RECORDS FOR PROCESSING.
Content starts
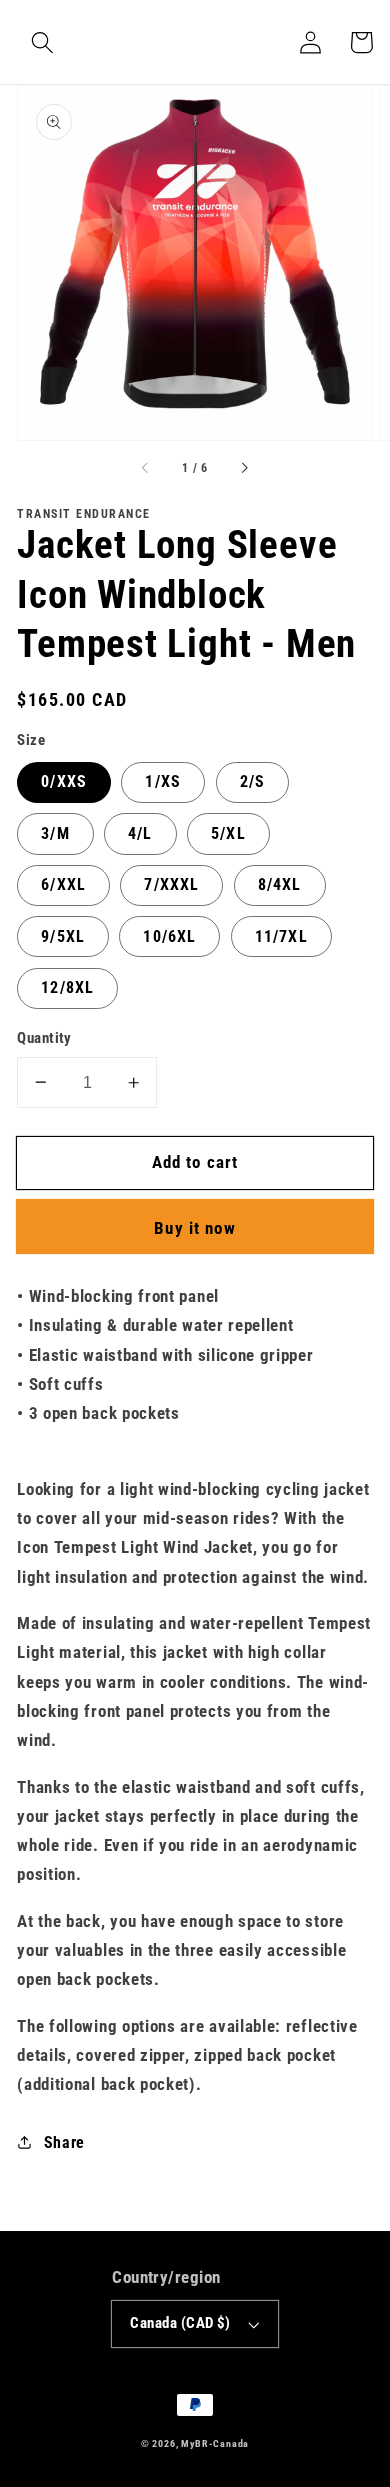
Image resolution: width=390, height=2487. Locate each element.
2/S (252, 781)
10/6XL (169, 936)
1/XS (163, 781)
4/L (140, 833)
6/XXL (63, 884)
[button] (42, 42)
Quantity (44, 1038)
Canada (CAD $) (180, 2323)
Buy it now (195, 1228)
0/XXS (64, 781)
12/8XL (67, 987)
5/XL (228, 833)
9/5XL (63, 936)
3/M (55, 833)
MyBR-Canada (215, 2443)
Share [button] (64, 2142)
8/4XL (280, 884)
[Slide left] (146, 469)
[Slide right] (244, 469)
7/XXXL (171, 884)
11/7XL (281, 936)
Content ends
Content starts
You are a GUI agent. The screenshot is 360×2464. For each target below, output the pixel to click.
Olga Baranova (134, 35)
Content ends
Content starts
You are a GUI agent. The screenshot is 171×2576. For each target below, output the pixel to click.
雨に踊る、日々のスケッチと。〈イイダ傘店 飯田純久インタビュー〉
Content ends
WHAT YOU SHOULD DO.
A verbatim transcription is needed of the lines above, starting at the line with "9/5XL (63, 936)" and ending at the line with "11/7XL (281, 936)", both included, and of nothing else.

RESULT OF THE TASK.
9/5XL (63, 936)
3/M (55, 833)
MyBR-Canada (215, 2443)
Share [button] (64, 2142)
8/4XL (280, 884)
[Slide left] (146, 469)
[Slide right] (244, 469)
7/XXXL (171, 884)
11/7XL (281, 936)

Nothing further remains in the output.